= Beginning of Section =

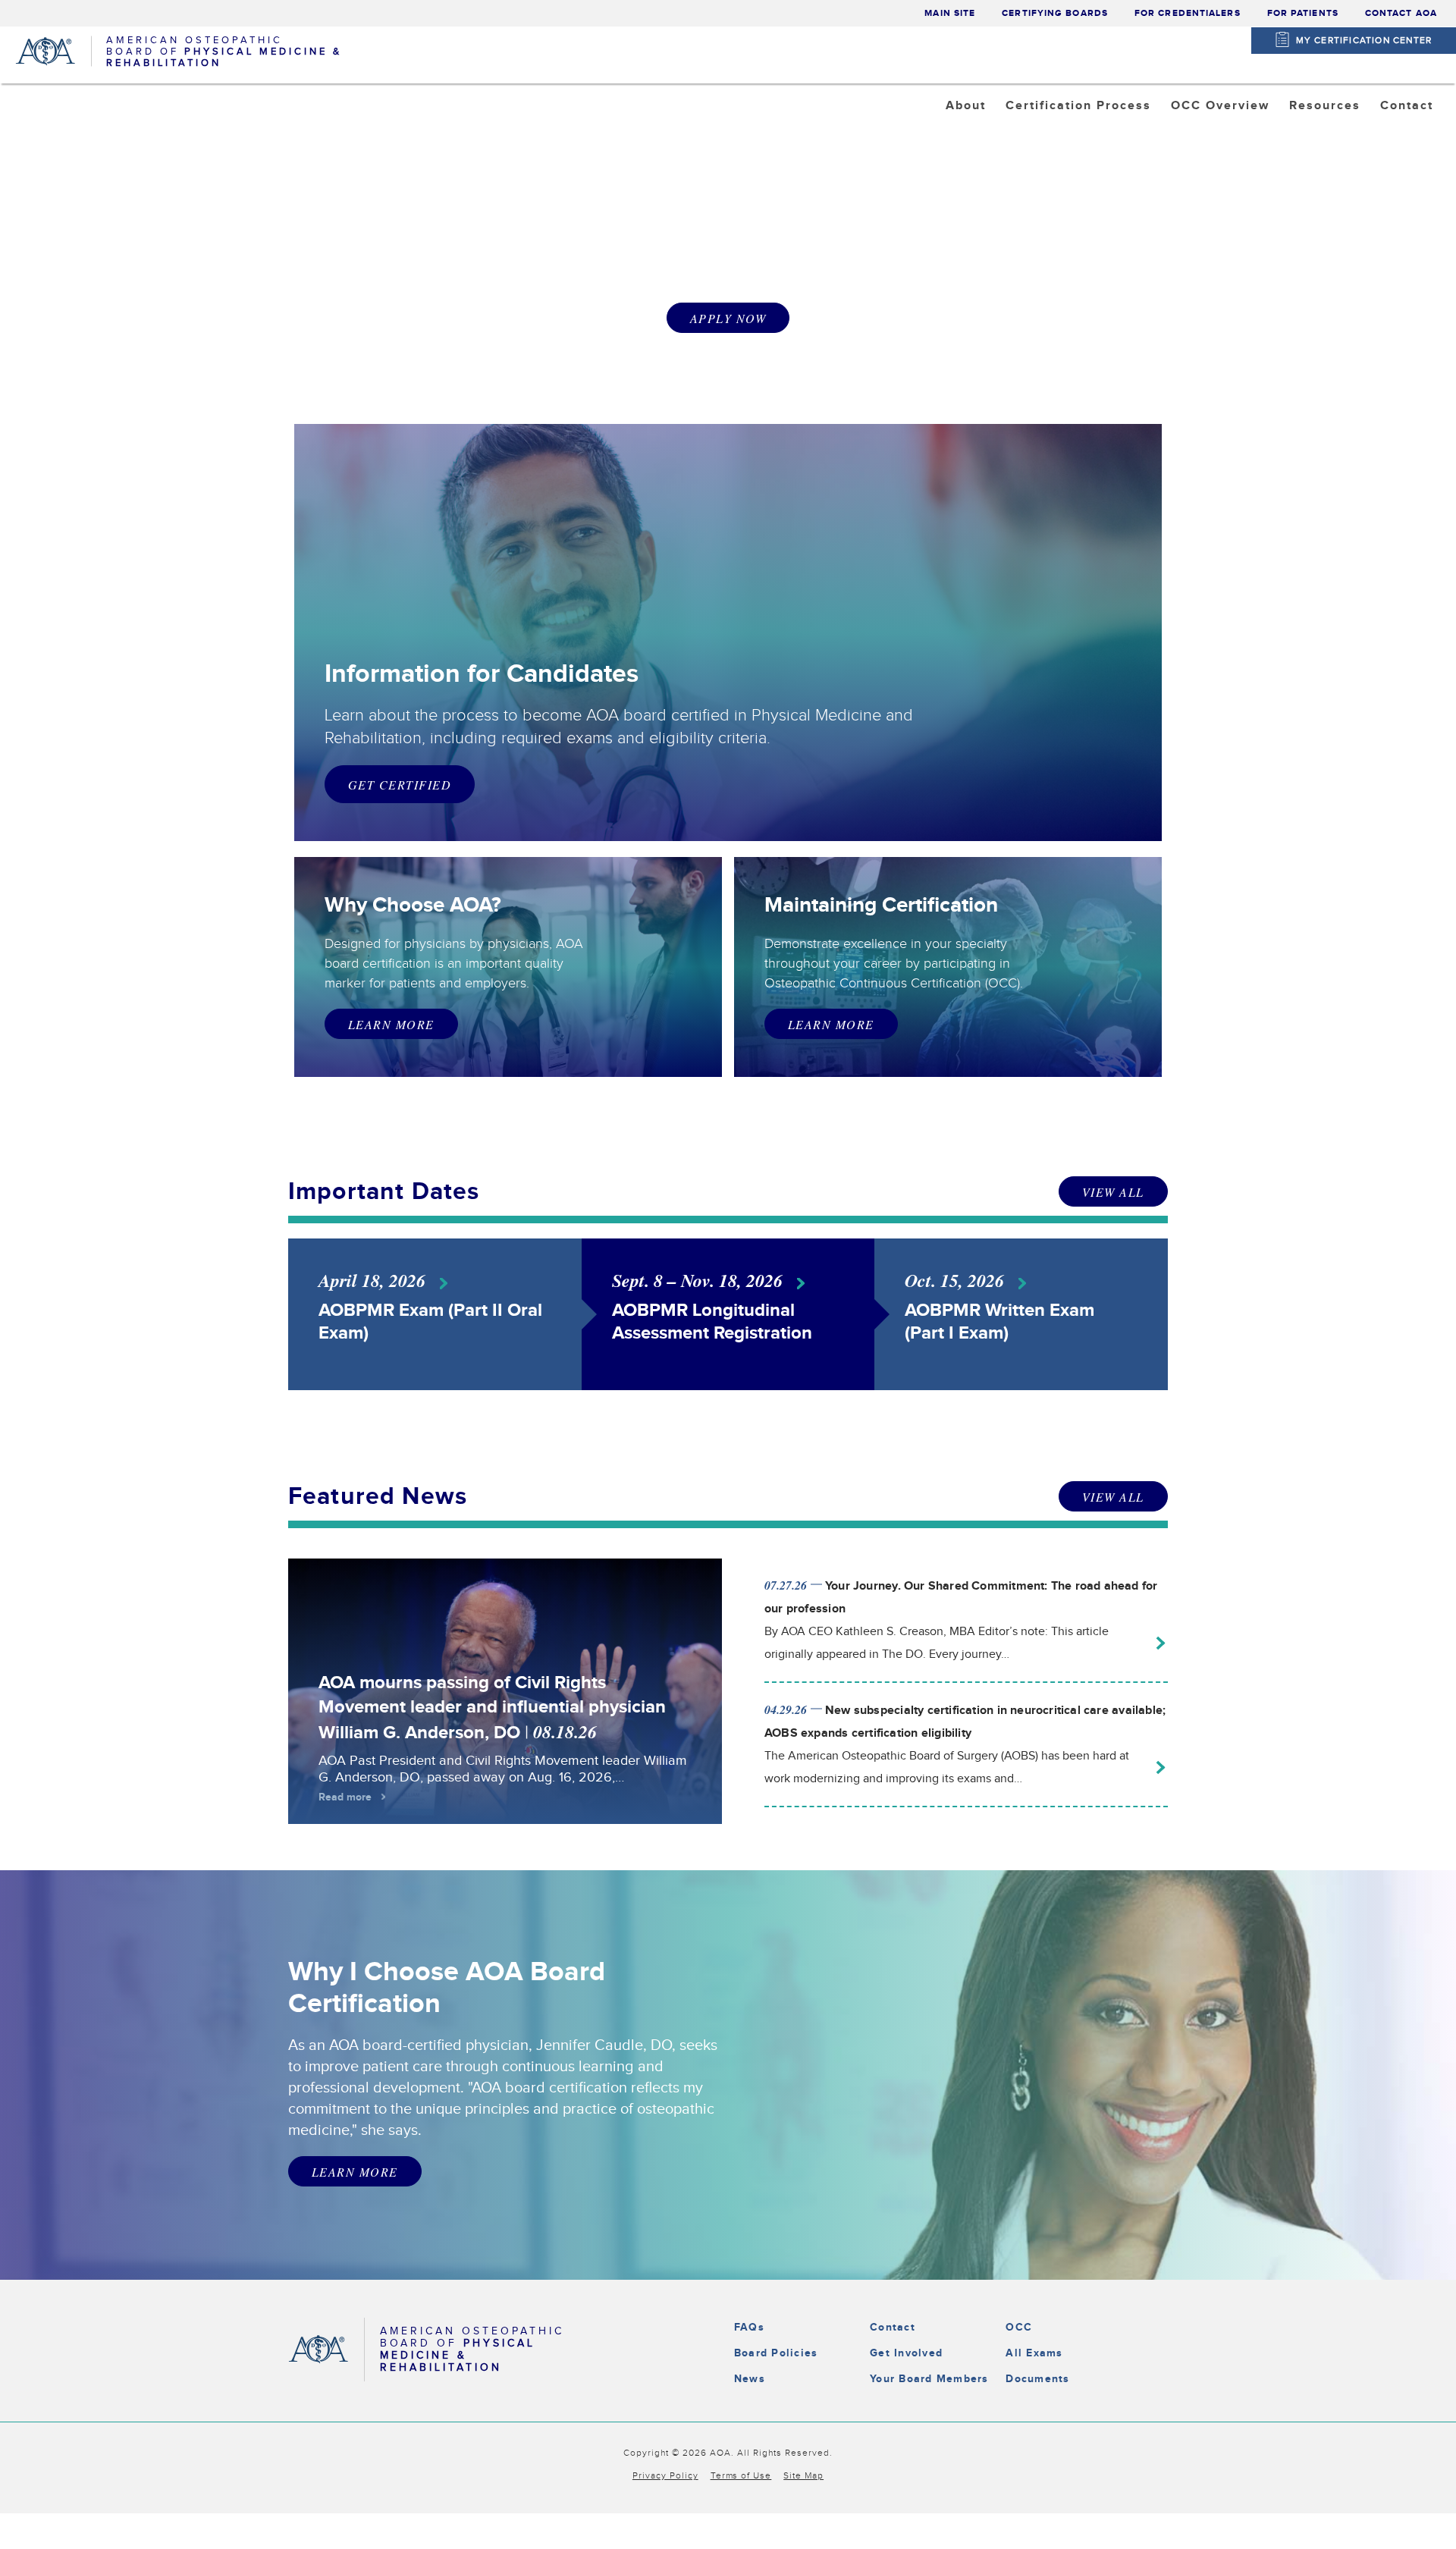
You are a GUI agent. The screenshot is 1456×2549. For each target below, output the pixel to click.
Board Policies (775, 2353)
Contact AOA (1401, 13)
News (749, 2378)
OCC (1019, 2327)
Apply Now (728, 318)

= End of Section =
= Beginning of Section =

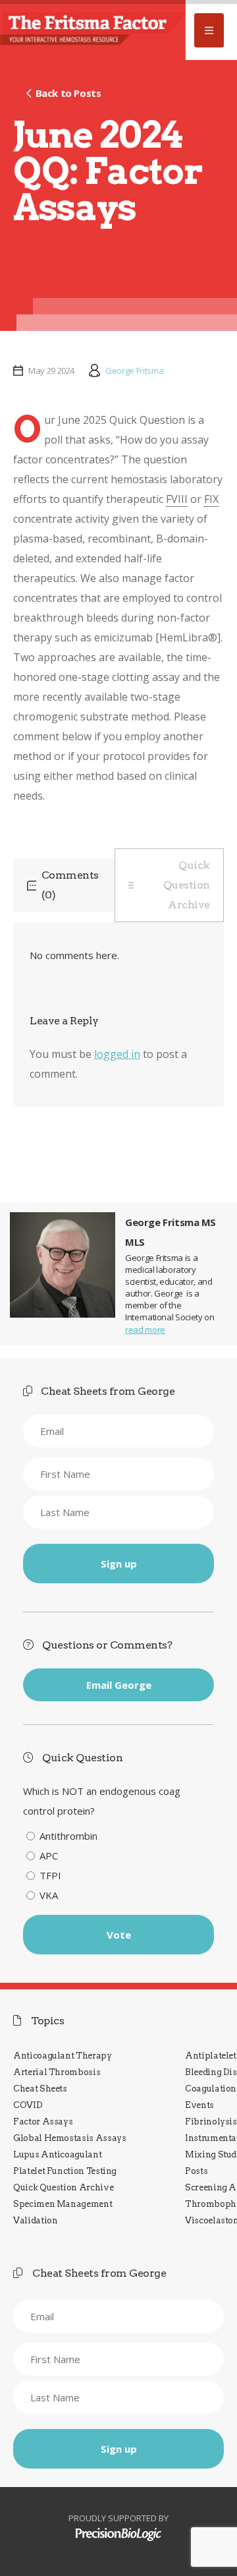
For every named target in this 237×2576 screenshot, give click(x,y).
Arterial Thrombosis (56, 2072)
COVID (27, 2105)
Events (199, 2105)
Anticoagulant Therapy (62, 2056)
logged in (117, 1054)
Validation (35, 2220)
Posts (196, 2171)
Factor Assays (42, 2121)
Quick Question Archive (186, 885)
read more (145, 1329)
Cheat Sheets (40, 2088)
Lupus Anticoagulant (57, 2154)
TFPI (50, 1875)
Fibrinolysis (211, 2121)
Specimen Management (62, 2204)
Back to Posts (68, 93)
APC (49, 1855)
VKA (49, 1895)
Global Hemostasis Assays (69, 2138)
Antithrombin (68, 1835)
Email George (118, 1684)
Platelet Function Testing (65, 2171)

= End of Section =
= Beginning of Section =

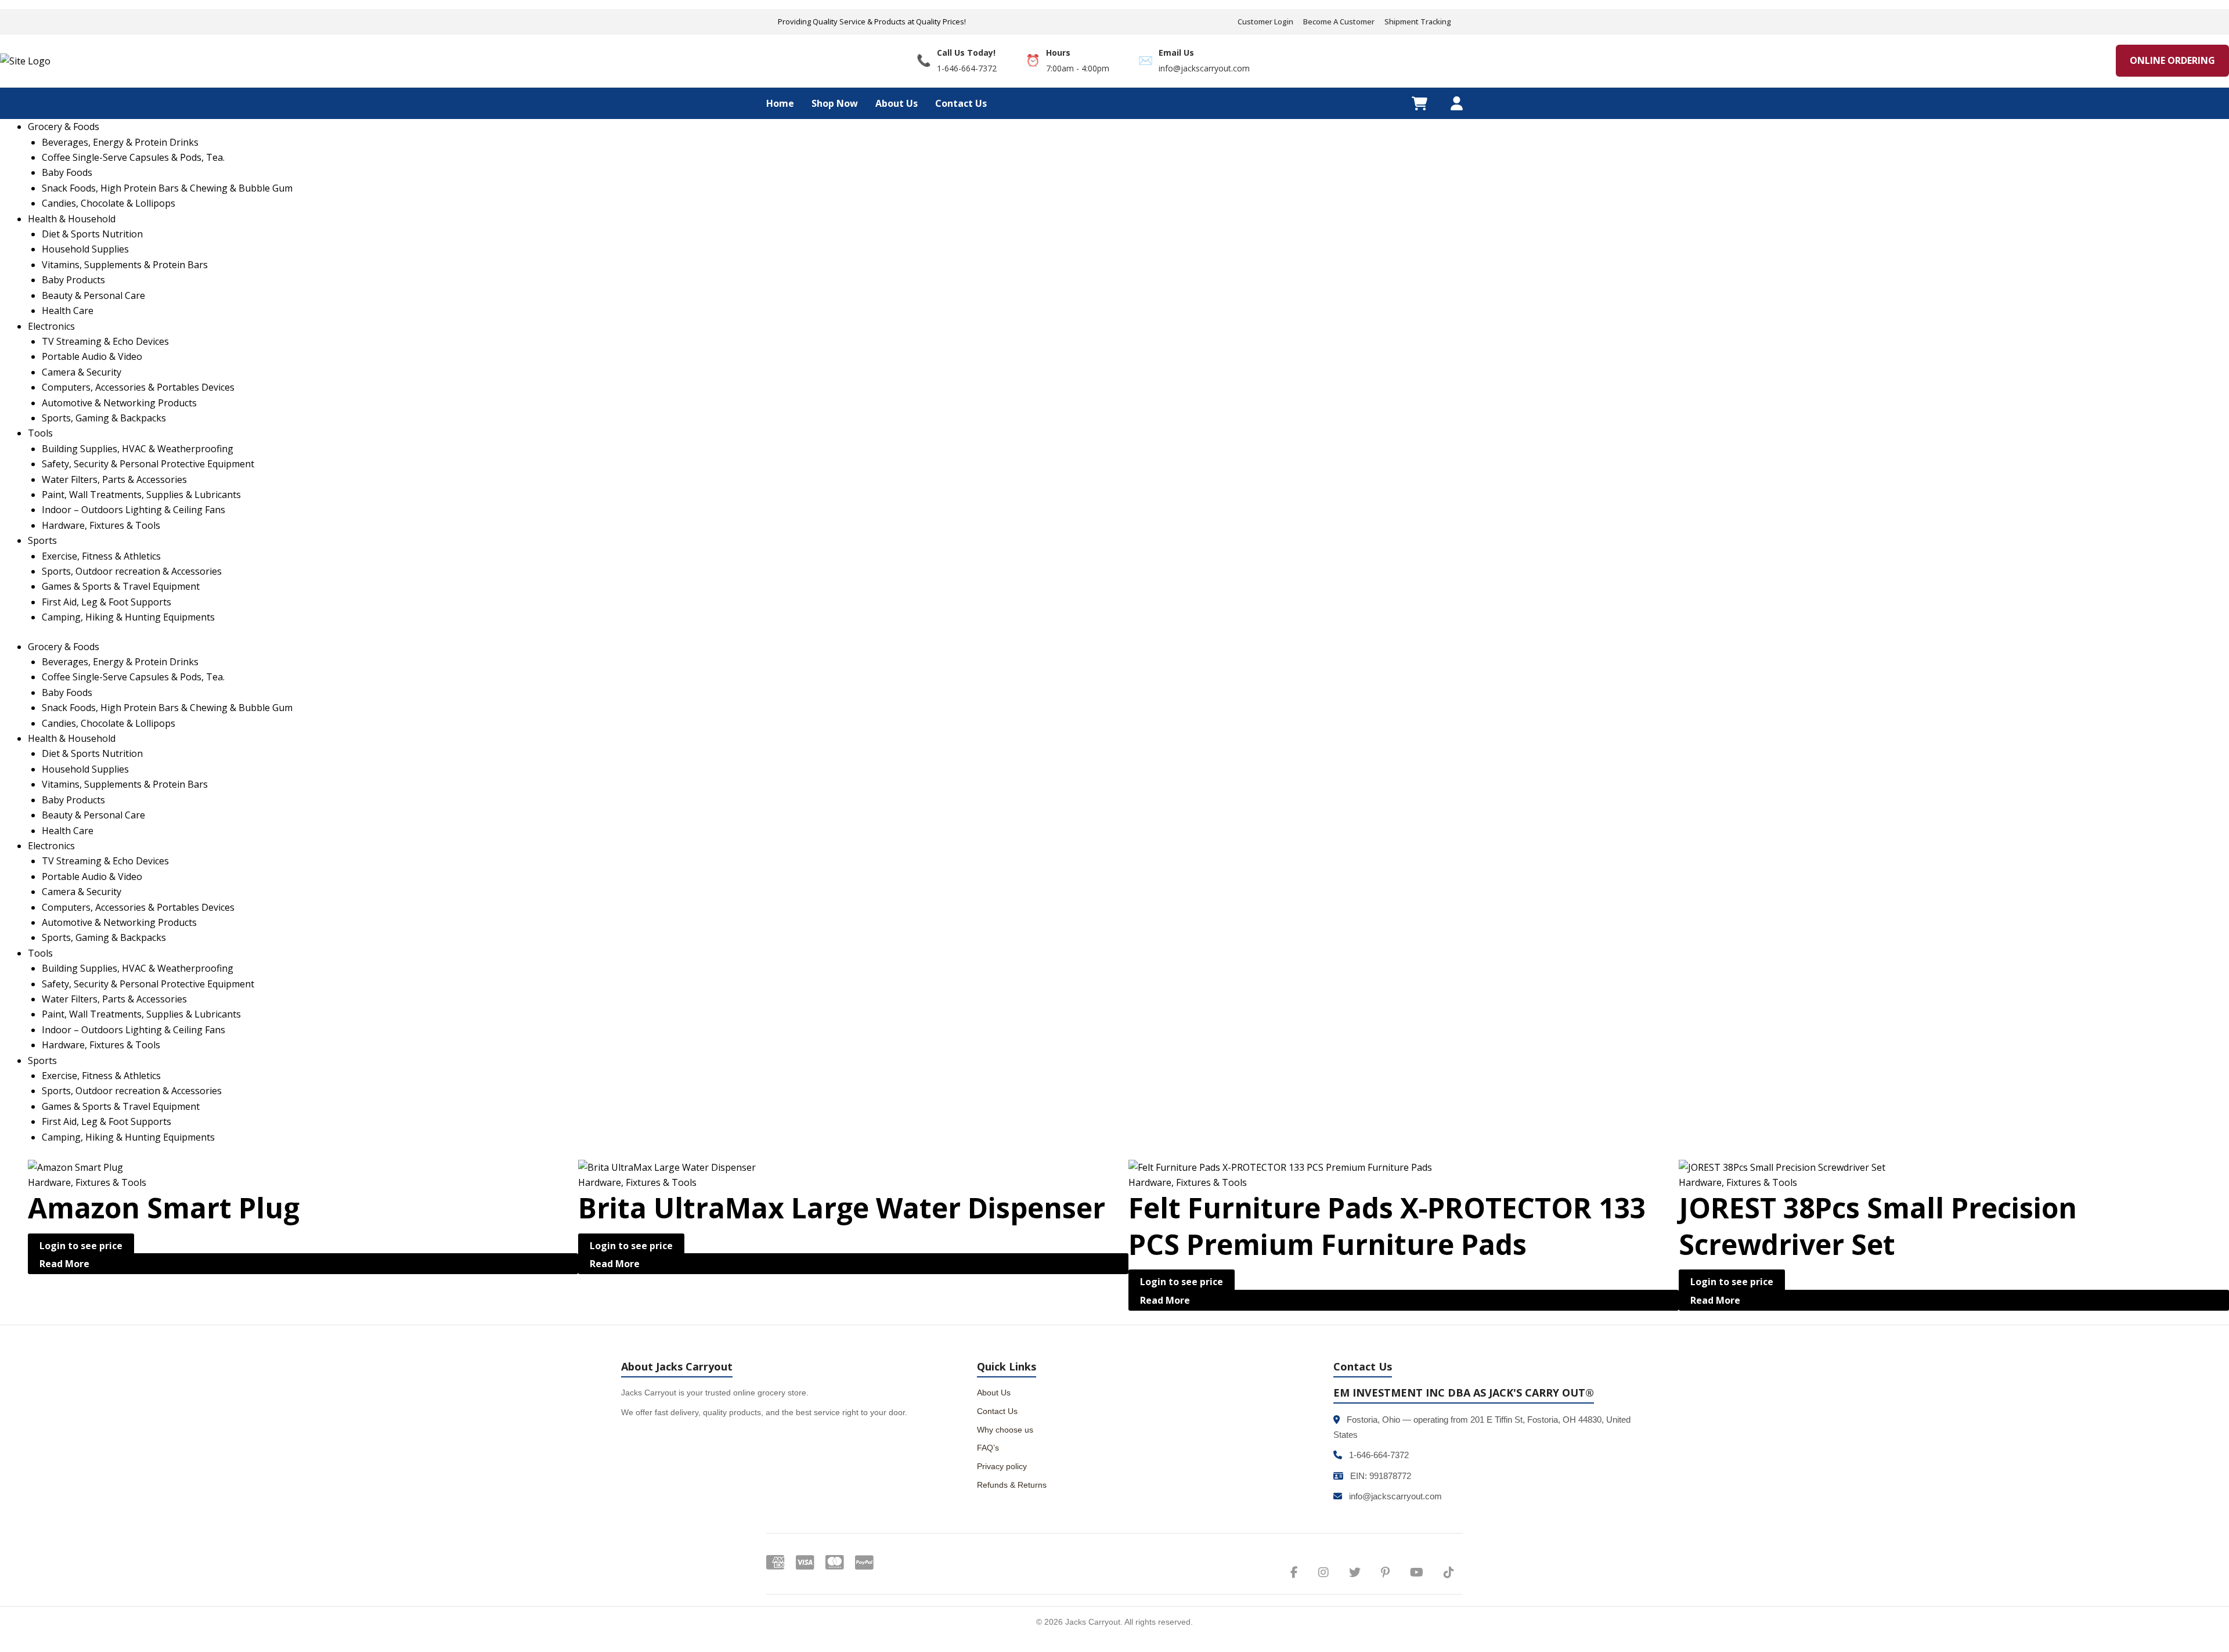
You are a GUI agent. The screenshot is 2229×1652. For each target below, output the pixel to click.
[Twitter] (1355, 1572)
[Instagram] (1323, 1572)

= End of Section =

## Task details
Print exactly the lines above, between the one holding "read more (145, 1329)" and the one holding "Antithrombin (68, 1835)", inclusive, and nothing besides.

## Response to the task
read more (145, 1329)
Cheat Sheets (40, 2088)
Lupus Anticoagulant (57, 2154)
TFPI (50, 1875)
Fibrinolysis (211, 2121)
Specimen Management (62, 2204)
Back to Posts (68, 93)
APC (49, 1855)
VKA (49, 1895)
Global Hemostasis Assays (69, 2138)
Antithrombin (68, 1835)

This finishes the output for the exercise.